▶ [What you are asked to do]
Look through the entries below, please, and copy every line with the word "agent".

Start of Block

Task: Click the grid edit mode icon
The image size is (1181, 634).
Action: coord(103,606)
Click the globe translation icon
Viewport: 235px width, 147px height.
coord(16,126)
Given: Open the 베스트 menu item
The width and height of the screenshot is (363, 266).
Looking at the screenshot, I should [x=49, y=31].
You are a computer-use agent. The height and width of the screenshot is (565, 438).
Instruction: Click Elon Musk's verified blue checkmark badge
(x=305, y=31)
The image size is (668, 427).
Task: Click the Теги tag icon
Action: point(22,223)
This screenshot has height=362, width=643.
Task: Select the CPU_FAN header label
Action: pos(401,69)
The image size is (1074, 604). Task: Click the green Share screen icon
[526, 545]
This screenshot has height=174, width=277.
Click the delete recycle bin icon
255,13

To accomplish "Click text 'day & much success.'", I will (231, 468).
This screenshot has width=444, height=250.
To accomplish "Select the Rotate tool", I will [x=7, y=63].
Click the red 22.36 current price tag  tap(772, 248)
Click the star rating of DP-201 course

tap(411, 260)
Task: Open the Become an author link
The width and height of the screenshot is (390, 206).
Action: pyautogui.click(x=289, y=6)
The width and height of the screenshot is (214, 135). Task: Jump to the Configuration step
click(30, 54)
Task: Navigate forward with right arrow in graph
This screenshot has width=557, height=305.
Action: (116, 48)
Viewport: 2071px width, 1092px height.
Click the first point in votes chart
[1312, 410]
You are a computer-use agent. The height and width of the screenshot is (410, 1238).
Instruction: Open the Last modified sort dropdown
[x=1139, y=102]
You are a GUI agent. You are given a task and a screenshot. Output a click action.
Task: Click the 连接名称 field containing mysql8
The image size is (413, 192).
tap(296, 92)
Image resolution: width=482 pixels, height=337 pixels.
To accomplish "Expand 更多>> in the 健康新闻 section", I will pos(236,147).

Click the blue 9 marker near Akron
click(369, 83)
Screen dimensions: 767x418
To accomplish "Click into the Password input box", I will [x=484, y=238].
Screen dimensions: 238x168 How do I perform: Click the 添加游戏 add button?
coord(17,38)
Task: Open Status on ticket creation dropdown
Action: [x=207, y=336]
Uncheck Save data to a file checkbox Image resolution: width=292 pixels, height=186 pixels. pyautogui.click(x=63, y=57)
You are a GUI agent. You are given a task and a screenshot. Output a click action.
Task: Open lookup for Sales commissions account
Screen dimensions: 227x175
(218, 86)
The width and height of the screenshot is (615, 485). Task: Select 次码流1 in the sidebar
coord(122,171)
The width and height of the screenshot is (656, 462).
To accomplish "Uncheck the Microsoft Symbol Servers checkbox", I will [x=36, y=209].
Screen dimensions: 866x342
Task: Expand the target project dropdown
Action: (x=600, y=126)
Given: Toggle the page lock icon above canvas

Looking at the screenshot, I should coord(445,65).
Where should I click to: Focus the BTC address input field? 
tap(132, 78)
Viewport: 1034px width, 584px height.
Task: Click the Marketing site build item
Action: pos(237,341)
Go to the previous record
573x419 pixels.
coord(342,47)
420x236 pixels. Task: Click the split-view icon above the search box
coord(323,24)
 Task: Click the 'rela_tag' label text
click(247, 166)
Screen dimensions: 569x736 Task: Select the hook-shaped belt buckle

End of Block

▶ [Exercise response]
You are a computer-use agent. The height and width of the screenshot is (565, 438).
You are a computer-use agent. The height and width of the screenshot is (410, 1238).
You are a GUI agent. You are given a task and a screenshot. Output a click action.
You are a GUI agent. You are given a task and a screenshot. Output a click action.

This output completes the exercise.